Just pickled peppers, right?

I guess in a nutshell, what parts of any given recipe are hard and fast, and what parts can I play with?

Yours isn't an easy question to answer because it varies depending the food and the recipe in question. So bear with me please. Take the NCHFP approved recipe for Pickled Jalapeno Pepper Rings:

Pickled Jalapeno Rings

3 pounds jalapeno peppers
1 1/2 cups pickling lime
1 1/2 gallons water
7 1/2 cups cider vinegar (5%)
1 3/4 cups water
2 1/2 tablespoons canning salt
3 tablespoons celery seed
6 tablespoons mustard seed
Yield: About 6 pint jars.

The lime and 1 1/2 gallons of water are for pre-soaking to firm up the pepper rings. Note multiple fresh water rinses are required.

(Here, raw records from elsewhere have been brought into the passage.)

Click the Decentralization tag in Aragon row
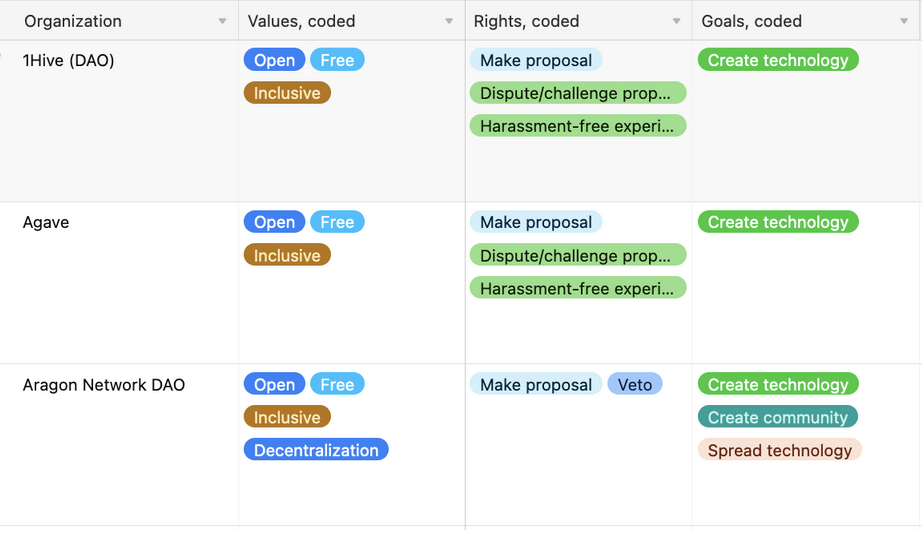 coord(316,450)
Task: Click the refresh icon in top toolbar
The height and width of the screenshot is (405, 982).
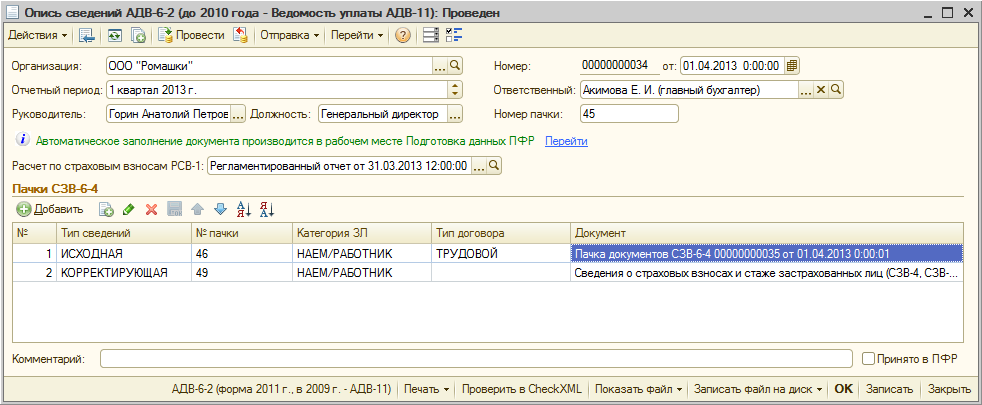Action: point(115,35)
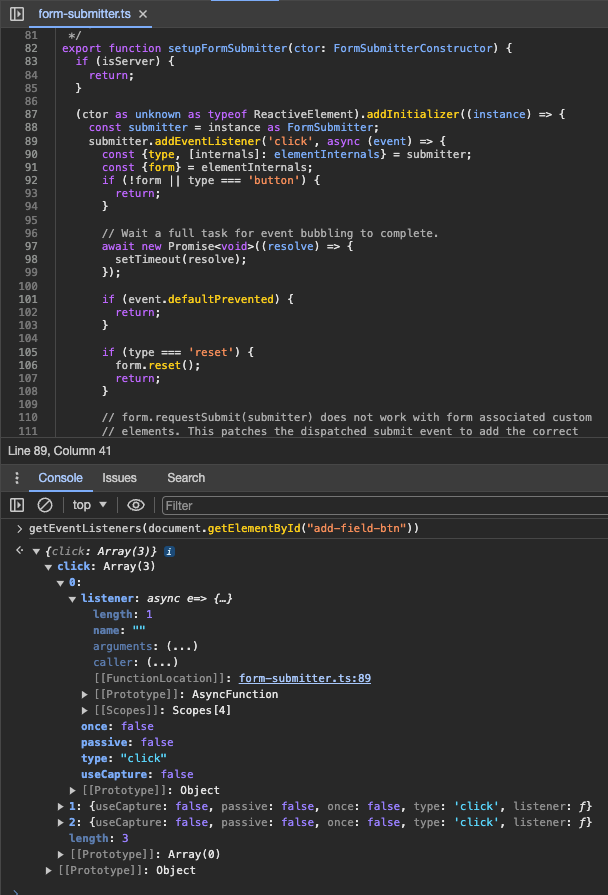Expand listener entry 2 in click array
Image resolution: width=608 pixels, height=895 pixels.
pos(61,823)
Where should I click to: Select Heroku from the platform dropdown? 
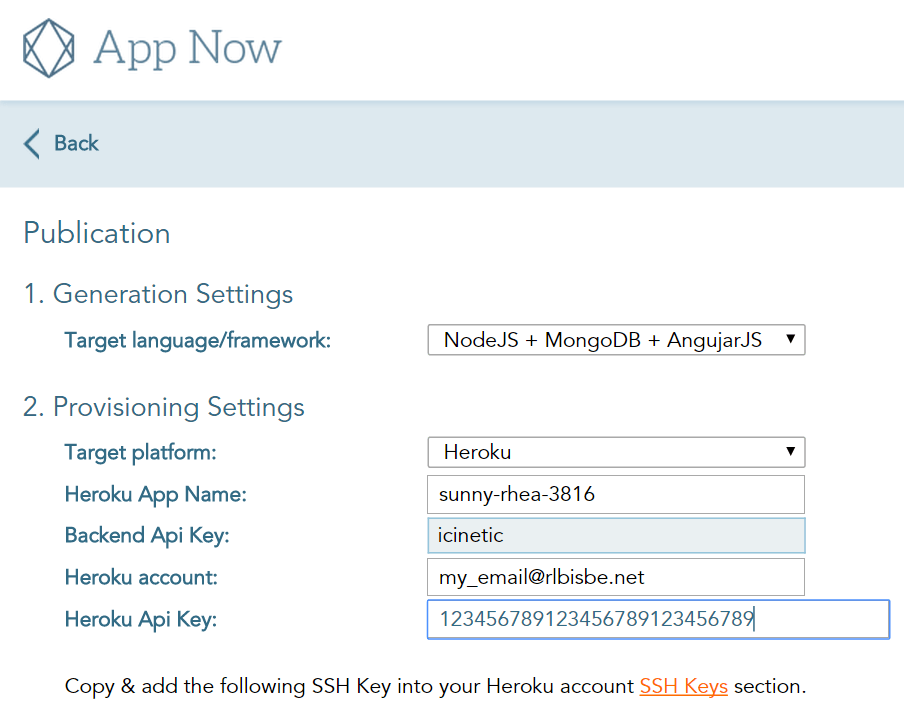coord(616,452)
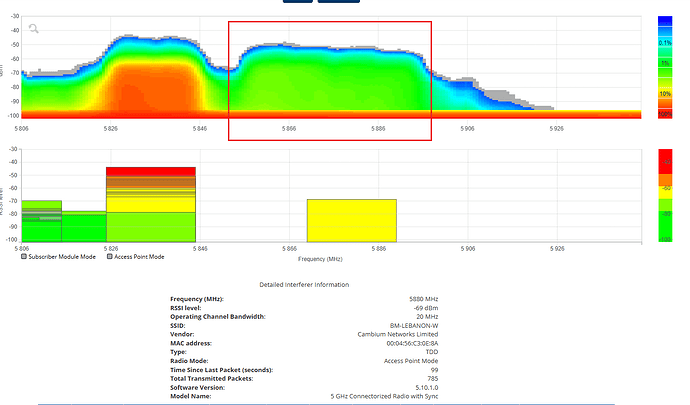Select yellow interferer bar near 5880 MHz
Screen dimensions: 690x405
[351, 220]
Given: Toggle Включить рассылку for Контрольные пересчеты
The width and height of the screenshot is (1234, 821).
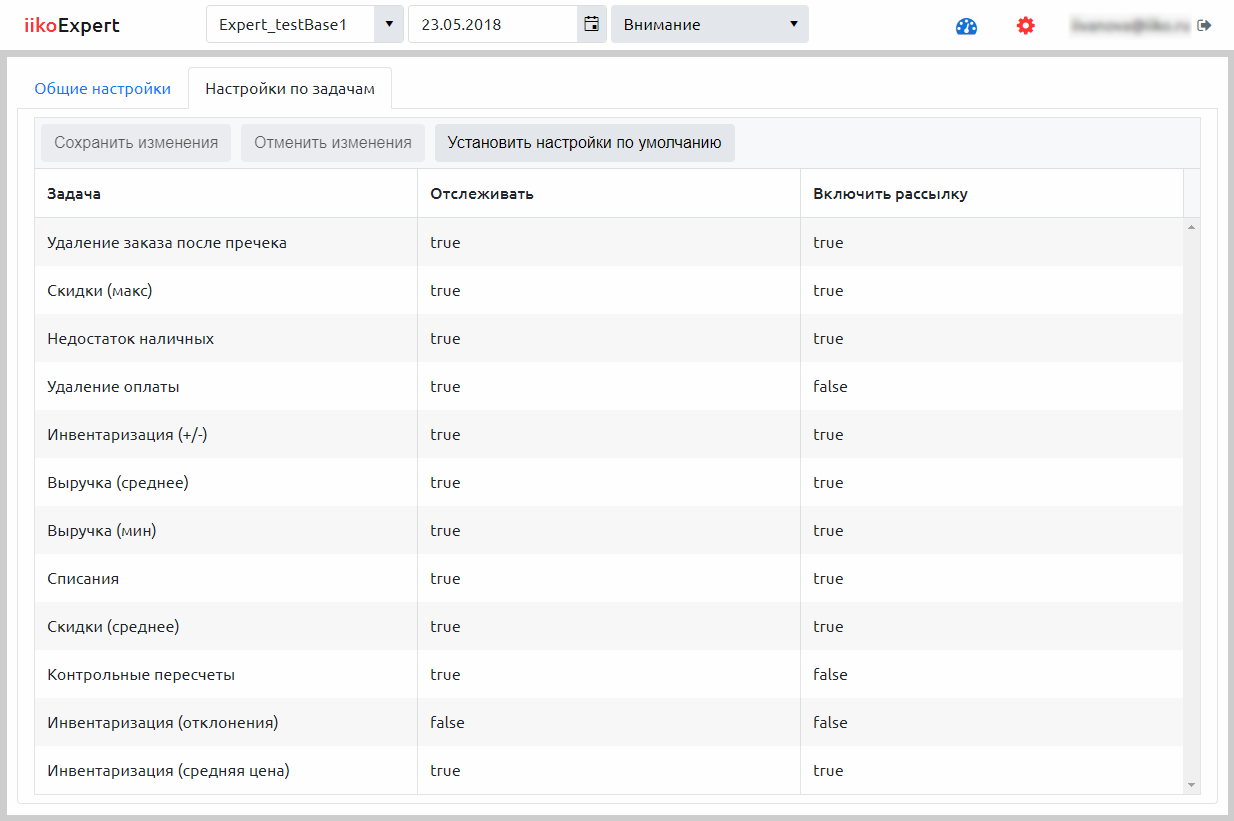Looking at the screenshot, I should [x=830, y=674].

The 7 1/2 cups of cider vinegar (5%) can be cider or white distilled but must be 5% acidity. Many other types of vinegar are NOT 5%. Cider vinegar is preferred for the flavor it gives, less sharp, less bite.

The 1 3/4 cup water is used to dilute the vinegar just a bit but most pickled pepper recipes will call for straight vinegar or something close to it. 1/2 and 1/2 vinegar and water works for cukes but isn't acidic enough for peppers in most cases.

The amount of salt is optional and you can leave out or reduce the celery and mustard seed if you wish although most commercial can peppers do contain some and using none will change flavor substantially.

The processing time for pints is 10 min. depending on altitude.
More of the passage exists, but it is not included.